What is required:
Every word in the data below belongs in your copy, exactly as given; the pictures do not.

[Screenshot grounding data]
-- -- --

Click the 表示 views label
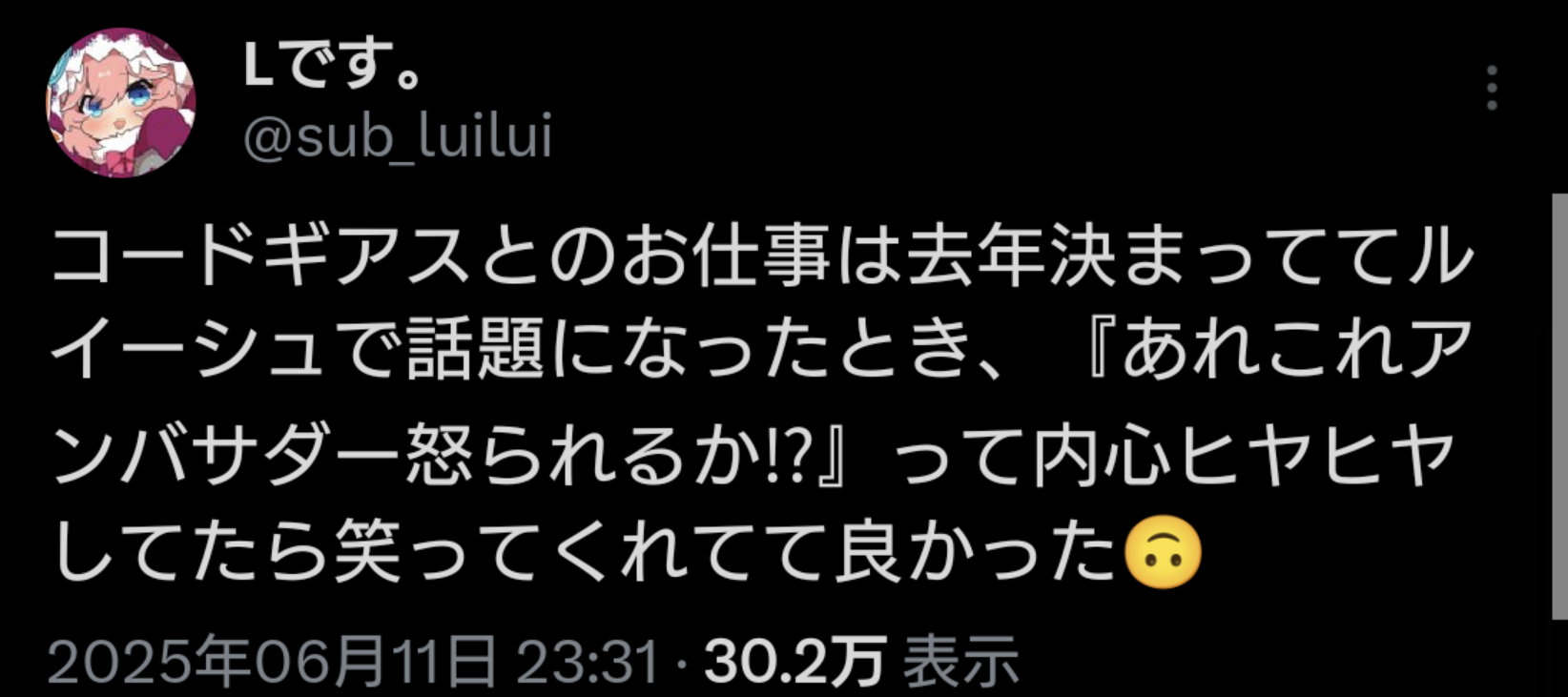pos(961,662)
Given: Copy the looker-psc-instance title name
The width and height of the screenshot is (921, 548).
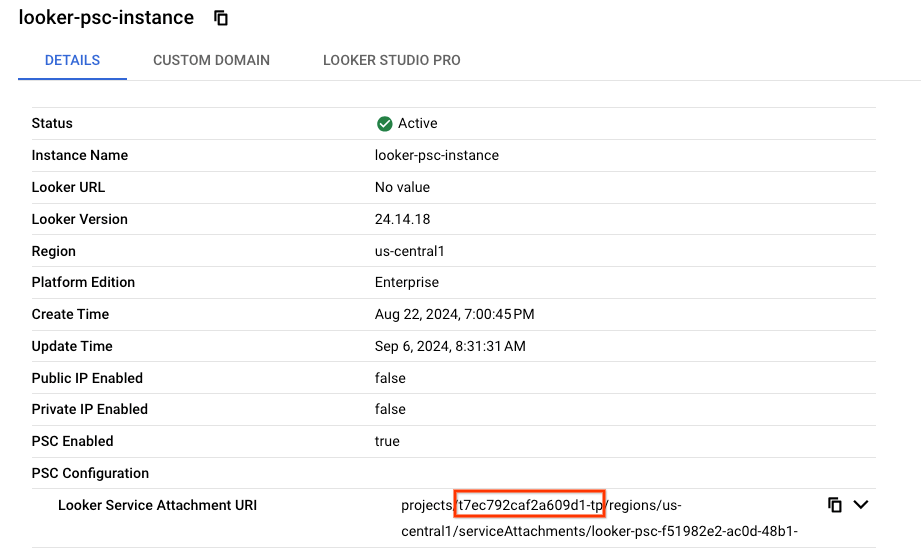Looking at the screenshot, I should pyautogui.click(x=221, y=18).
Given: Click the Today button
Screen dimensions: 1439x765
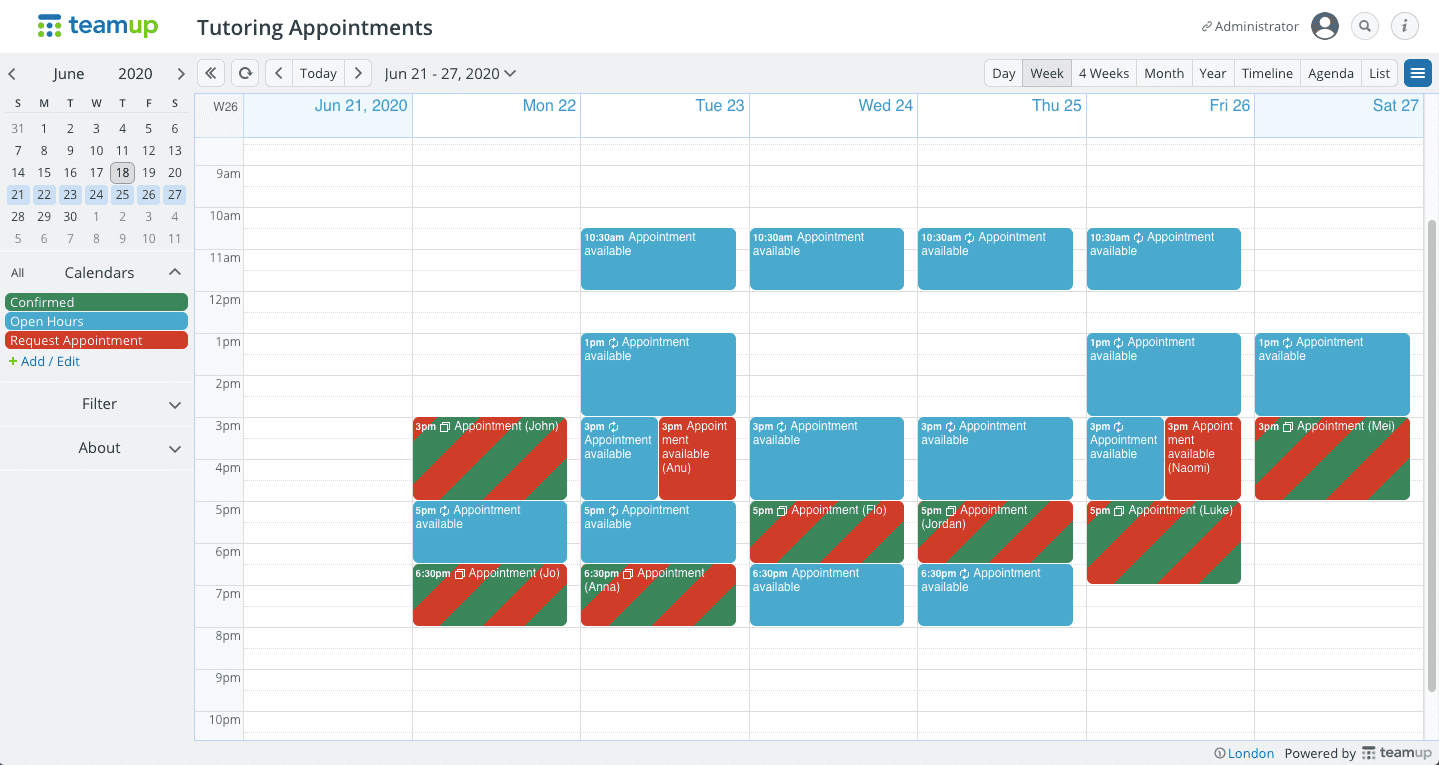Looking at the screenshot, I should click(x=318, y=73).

-- -- --

Solution to this problem:
Click the 表示 views label
pos(961,662)
Given: Copy the looker-psc-instance title name
The width and height of the screenshot is (921, 548).
Looking at the screenshot, I should pyautogui.click(x=221, y=18).
Given: Click the Today button
Screen dimensions: 1439x765
Looking at the screenshot, I should click(x=318, y=73).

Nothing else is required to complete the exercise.